__MATERIAL PROVIDED__:
★ ★ ★
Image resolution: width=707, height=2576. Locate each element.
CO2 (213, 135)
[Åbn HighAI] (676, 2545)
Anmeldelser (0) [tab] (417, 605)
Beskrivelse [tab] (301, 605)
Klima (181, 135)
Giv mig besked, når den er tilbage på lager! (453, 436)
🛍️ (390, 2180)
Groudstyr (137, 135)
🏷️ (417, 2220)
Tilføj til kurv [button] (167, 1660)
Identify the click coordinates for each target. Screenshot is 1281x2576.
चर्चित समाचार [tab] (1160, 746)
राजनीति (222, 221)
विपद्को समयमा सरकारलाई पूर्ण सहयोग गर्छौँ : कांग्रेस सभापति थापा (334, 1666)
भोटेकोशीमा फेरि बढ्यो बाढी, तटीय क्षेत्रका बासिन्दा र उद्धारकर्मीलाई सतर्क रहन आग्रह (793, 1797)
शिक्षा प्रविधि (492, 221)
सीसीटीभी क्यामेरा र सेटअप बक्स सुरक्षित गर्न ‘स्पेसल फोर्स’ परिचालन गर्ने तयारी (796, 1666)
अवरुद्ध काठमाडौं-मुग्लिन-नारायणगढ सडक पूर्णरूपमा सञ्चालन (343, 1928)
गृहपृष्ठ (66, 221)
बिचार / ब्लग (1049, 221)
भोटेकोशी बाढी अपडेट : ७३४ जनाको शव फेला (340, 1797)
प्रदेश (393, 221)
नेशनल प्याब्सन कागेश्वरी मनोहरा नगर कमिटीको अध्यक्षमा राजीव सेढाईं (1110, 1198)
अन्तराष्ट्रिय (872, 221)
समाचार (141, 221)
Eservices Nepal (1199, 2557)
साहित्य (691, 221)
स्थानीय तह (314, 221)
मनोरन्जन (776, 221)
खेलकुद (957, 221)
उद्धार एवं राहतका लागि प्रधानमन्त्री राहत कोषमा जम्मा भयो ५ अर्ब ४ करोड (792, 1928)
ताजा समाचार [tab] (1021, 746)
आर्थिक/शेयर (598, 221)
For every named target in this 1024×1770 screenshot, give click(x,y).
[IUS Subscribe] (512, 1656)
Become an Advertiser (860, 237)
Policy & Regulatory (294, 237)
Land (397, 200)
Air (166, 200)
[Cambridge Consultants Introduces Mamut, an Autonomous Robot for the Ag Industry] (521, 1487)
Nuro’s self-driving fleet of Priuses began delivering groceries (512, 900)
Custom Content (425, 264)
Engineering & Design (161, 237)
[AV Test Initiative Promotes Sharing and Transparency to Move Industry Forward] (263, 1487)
★ ★ ★
__WHAT THIS TASK INVOLVES__: Output an exact copy of the lines from the one holding "Engineering & Design (161, 237)" to the last line of the data, inclusive, and nothing beyond that range.

__ANSWER BELOW__:
Engineering & Design (161, 237)
[AV Test Initiative Promotes Sharing and Transparency to Move Industry Forward] (263, 1487)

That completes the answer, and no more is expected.